[Start of Attachment]

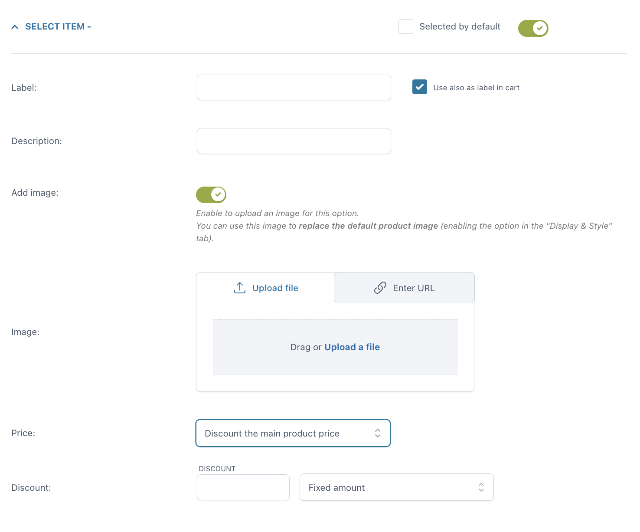Switch to the Upload file tab
This screenshot has width=640, height=532.
(266, 288)
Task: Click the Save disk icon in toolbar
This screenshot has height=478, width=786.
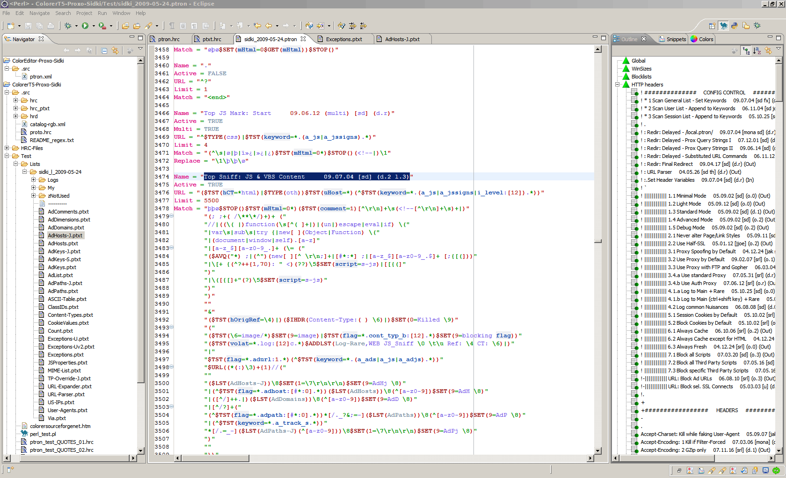Action: point(28,26)
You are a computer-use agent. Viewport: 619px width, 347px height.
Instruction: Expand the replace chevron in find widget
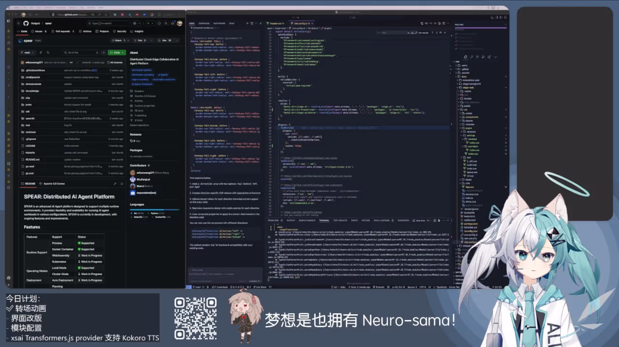point(379,33)
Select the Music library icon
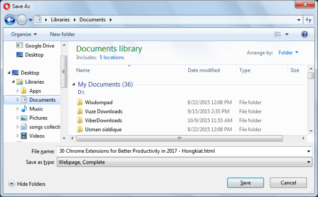This screenshot has width=318, height=197. click(x=24, y=109)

[End of Attachment]

:: The problem ::
Exclude all pictures and reproduce verbatim the lines running from the line that contains "Task: Click the Save disk icon in toolbar" to the end of the data above, both ends included.

:: Your response ::
Task: Click the Save disk icon in toolbar
This screenshot has height=478, width=786.
Action: point(28,26)
You are a computer-use agent. Viewport: 619px width, 347px height.
Instruction: Expand the replace chevron in find widget
point(379,33)
Select the Music library icon
This screenshot has width=318, height=197. click(x=24, y=109)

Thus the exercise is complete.